Consequently, the Committee is again likely to pencil in a growth outlook that sees real GDP rising around 2% YoY through the horizon, while also projecting that both headline and core PCE will return to the 2% target by the end of 2028. Given downside risks facing the labour market, there is some potential for a modest upward revision to unemployment expectations, particularly with headline joblessness already running close to the year-end 4.5% projection at the end of Q3, though any increase is likely to be short-lived.
Ordinarily, given the likely unchanged projections, one would expect the accompanying ‘dot plot’ to be relatively little changed as well.

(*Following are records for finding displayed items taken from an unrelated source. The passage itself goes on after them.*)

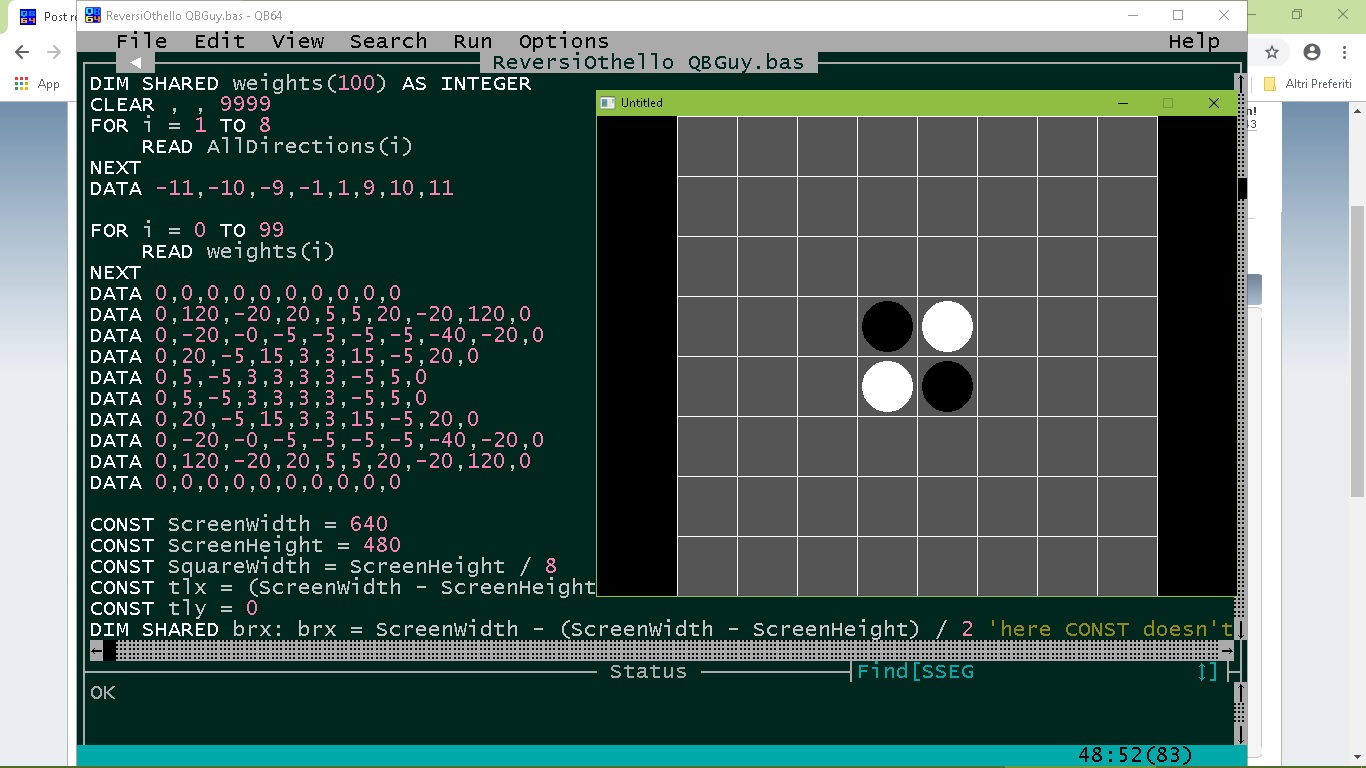The height and width of the screenshot is (768, 1366).
Task: Open the File menu
Action: (141, 41)
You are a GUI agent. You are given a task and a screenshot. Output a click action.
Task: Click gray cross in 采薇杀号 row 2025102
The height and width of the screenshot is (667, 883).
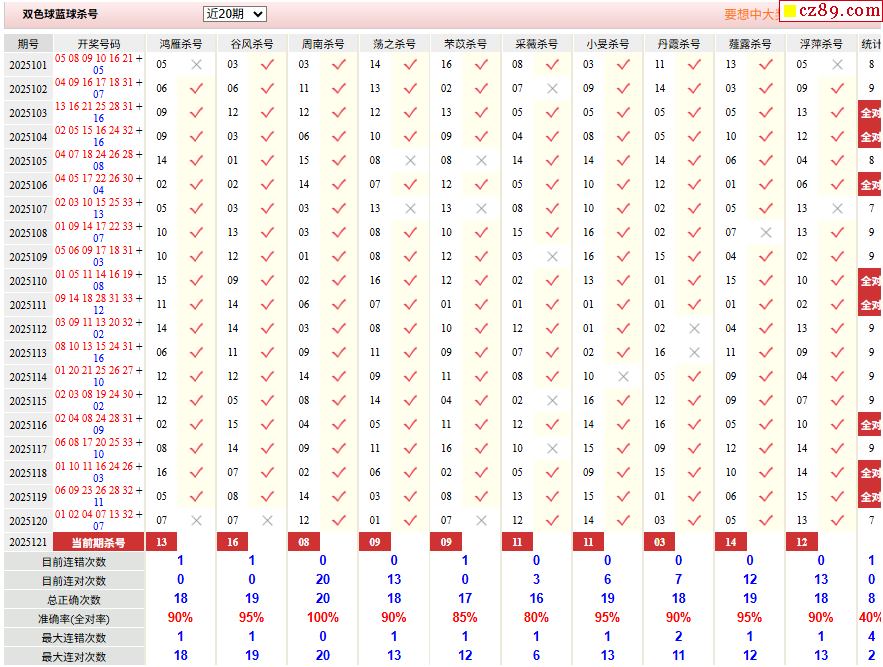552,89
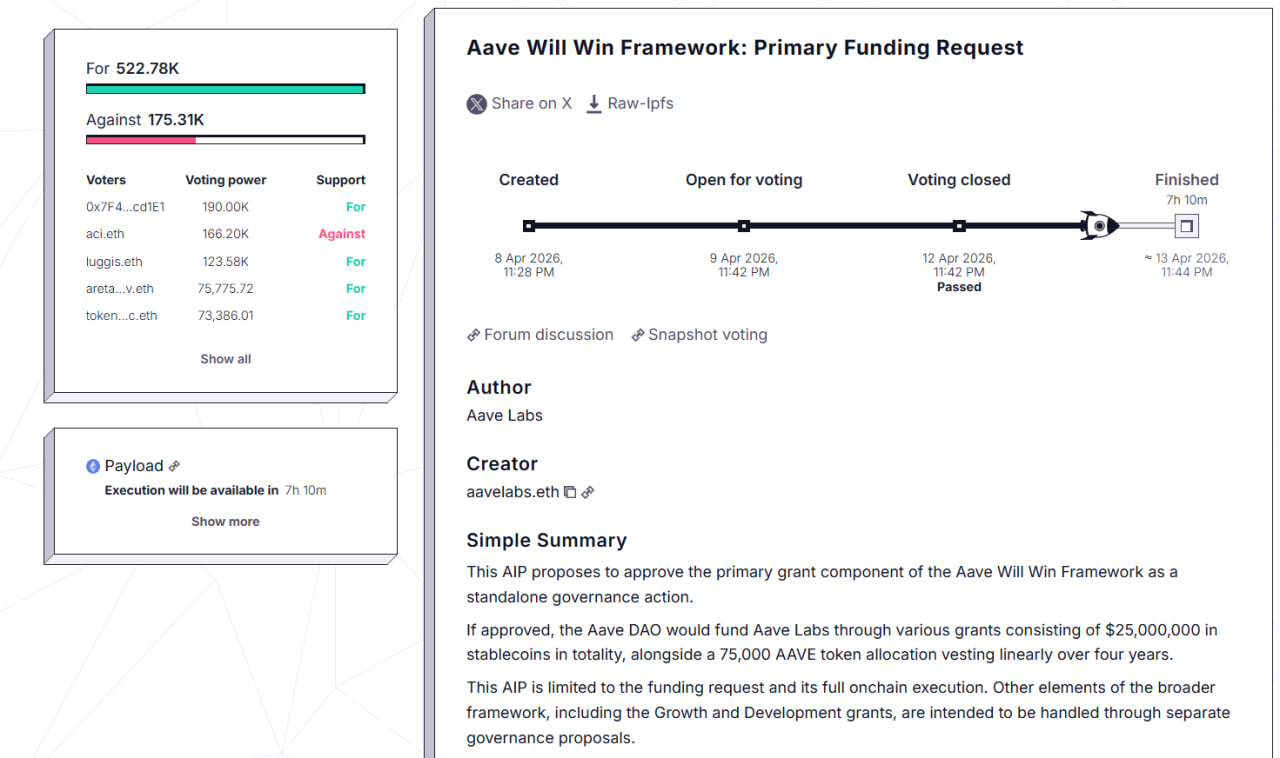Viewport: 1280px width, 758px height.
Task: Click the rocket icon on the timeline
Action: tap(1098, 226)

However, taking into account both the significant dispersion in the September dots, and the deeply divided nature of the Committee, that seems far from a foregone conclusion.
In fact, while the September ‘dot plot’ pointed to a median expectation that just one further 25bp cut will be delivered next year, it would only take a single policymaker above the current median to dovishly revise their dot, in order for the median to fall to pencilling in two 25bp reductions in 2026. On the other hand, two policymakers hawkishly revising their ‘dot’ would drag the median higher to point to rates remaining unchanged all year.
Hence, there is the potential for significant gyrations in market-based rate expectations post-event, on just a handful of Committee members marginally revising their future policy path.

The final element of intrigue over the December FOMC will be Chair Powell’s post-meeting press conference.
That said, it seems unlikely that Powell will offer anything particularly concrete in terms of forward guidance, not least considering the high degree of uncertainty which continues to cloud the economic outlook, as well as the fact that Powell will only be at the helm for another three FOMC meetings.
In any case, Powell will likely repeat his now-familiar view that there is no ‘risk-free’ policy path ahead, while also again stressing that there are ‘strongly differing views’ among FOMC members on the course that policy should take moving into 2026.
Overall, while the December meeting will likely be among the closest calls in recent memory, a 25bp cut remains the base case, with the doves likely winning the argument for the time being, enabling another ‘risk management’ cut to be delivered.
Looking ahead, however, the pace of rate reductions moving forwards remains more uncertain, not only as the Committee continue to follow a data-dependent approach, but also as the fed funds rate inches closer to its neutral level, making each rate reduction a somewhat tougher prospect than the one before it.
Into 2026, the Committee’s reaction function is likely to remain heavily tilted towards the employment side of the dual mandate, with there being a very high bar for an upside inflation surprise to force something of a hawkish pivot from policymakers. Consequently, despite more of a ‘meeting-by-meeting’ approach likely being adopted next year, another rate cut in January remains a distinct possibility, especially with three jobs reports due prior to that meeting, with a majority of members likely favouring further ‘risk management’ cuts unless and until a more concrete rebound in labour market conditions becomes obvious.